So technically the man begins to move perfectly horizontal from where he became weightless on the earths surface. If you where to stand beside him though as it happened it would look as if he his simply going straight up. In a way the man is traveling both sideways and upwards due to the earths curvature. The earth's rotation is fast enough to counteract his sideways motion fairly well so it he's still on the same space of the earth( Also the reason why you land on the same spot when you jump
I'm not sure how good that is for the human body. Of course air resistance would come into it. It might actually emulate gravity for a bit because around 60 metres per second is a sky divers terminal velocity ( where air resistance and gravity cancel each other out and you retain the same velocity) but as you gained more downward velocity your relative deceleration would lessen which means while you do slow down the rate at which you do so lessens with along with your speed meaning you still might end up in space. So as long as you don't hit an airplane or are indoors it's a one way trip to space. Although if you were indoors or hit a plane you'd probably die from impact depending on the speed and even in a straight shot to space you'd probably die from suffocation or get messed up by the pressure before reaching the vacuum.

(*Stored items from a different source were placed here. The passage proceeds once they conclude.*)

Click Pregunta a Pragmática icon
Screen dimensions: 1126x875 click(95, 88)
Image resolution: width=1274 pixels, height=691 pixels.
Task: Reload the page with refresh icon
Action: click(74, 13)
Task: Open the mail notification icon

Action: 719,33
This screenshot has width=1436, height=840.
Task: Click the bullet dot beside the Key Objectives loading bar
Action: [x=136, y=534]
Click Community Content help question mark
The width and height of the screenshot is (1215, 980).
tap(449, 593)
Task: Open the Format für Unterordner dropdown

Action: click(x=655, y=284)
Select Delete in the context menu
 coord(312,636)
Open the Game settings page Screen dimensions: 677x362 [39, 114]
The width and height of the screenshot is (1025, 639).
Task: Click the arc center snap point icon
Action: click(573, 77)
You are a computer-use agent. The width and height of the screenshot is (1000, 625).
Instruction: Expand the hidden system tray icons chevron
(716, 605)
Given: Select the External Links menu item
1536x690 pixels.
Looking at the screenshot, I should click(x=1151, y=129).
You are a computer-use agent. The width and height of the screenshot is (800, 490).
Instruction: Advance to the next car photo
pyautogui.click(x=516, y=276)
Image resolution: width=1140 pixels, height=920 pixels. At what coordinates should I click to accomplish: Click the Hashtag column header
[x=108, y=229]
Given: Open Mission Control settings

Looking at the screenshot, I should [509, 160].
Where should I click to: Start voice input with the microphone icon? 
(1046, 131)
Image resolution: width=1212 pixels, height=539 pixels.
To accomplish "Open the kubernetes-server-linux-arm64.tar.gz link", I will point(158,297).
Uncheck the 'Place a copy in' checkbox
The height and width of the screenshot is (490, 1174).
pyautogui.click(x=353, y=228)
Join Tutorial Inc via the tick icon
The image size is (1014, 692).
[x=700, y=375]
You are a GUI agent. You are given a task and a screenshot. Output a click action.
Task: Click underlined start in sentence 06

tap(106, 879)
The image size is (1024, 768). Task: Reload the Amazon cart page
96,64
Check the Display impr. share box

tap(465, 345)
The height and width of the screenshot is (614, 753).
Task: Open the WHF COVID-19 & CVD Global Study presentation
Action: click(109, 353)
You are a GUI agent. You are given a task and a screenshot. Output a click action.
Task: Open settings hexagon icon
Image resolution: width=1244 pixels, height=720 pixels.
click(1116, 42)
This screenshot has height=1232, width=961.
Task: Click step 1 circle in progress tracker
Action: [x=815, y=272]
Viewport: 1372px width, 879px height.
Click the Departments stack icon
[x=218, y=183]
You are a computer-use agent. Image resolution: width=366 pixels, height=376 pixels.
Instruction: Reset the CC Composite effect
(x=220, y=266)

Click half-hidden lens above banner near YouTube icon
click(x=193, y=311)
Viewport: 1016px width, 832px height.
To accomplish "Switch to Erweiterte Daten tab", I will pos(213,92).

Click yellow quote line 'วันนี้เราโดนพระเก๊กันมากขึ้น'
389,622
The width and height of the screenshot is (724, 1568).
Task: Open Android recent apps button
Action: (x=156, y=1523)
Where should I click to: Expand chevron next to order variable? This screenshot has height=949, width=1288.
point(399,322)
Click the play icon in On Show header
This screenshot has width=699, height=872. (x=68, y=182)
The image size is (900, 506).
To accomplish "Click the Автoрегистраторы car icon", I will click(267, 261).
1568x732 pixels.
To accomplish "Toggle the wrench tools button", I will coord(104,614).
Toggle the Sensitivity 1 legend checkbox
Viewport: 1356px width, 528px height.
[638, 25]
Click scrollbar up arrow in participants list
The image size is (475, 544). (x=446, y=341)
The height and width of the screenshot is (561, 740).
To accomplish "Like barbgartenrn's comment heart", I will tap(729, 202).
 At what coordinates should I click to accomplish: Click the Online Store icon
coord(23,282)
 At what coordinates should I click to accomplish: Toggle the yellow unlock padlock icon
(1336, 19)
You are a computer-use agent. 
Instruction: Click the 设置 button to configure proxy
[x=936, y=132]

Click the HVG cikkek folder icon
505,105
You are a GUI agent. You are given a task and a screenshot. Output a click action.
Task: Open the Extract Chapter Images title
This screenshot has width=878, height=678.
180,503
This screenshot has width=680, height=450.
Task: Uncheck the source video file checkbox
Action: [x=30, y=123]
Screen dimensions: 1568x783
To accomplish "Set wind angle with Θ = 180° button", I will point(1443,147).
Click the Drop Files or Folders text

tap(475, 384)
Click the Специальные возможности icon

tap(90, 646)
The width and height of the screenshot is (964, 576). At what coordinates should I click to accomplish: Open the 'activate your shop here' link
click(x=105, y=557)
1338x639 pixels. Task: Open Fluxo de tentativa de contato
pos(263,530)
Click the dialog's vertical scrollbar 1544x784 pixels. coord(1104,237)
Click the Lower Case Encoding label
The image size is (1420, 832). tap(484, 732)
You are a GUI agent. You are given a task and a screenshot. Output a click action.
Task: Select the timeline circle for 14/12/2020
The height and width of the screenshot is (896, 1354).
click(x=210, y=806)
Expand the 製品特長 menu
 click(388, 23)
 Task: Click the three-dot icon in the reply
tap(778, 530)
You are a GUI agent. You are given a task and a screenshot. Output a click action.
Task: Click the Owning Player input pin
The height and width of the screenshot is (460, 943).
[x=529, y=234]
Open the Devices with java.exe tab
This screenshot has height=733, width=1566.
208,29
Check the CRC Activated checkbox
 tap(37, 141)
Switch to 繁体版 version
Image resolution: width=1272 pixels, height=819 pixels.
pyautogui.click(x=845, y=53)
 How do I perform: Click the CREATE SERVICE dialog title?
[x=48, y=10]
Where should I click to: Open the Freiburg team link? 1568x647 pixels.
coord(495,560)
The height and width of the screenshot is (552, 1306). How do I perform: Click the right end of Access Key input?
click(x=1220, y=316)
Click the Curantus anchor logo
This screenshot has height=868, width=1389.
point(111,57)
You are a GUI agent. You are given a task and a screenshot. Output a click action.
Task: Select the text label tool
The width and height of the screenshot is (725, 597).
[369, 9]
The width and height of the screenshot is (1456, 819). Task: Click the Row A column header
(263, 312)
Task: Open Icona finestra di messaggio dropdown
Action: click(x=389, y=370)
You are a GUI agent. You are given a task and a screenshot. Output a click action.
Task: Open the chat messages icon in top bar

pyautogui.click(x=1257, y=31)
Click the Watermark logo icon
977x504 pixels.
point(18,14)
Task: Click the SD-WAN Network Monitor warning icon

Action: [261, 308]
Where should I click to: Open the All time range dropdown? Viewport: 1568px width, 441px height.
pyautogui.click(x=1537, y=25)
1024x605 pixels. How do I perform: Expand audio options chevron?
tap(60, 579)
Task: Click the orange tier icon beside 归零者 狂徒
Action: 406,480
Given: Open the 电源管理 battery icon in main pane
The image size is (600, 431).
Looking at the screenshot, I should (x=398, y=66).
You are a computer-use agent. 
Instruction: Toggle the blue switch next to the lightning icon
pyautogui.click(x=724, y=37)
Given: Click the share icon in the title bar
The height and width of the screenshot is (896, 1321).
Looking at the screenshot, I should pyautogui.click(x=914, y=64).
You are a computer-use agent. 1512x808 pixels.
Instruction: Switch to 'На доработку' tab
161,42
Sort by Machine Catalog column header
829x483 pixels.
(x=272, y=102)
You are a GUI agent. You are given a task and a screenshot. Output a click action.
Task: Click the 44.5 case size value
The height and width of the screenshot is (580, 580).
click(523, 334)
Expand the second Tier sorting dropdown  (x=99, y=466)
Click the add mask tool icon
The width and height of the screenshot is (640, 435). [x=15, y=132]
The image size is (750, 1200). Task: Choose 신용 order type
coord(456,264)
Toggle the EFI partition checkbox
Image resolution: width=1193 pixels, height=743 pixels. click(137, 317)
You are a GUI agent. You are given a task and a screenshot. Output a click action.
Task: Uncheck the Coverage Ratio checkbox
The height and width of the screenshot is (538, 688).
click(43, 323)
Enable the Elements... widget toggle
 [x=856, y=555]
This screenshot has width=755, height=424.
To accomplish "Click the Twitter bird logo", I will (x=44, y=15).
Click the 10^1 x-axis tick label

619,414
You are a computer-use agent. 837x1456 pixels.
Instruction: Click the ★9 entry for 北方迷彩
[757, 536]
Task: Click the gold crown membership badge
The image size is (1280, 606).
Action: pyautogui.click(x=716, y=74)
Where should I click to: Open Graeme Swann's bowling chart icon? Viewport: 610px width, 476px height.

Your clothes and shoes might have enough mass to overcome air resistance and give proper downward velocity so you don't exactly 'blast off' but I'm not really sure. In theory they should I suppose given that they'll accelerate at 9.8 metres per second. I really don't know though.
I think I've done my math right but there's a lot of variables and unknown quantities. If you could actually nullify an objects gravity and study what happened it'd make for some great experiments. Still that 58.17764173 metres per second just seems weird, but it should be right.... I hope.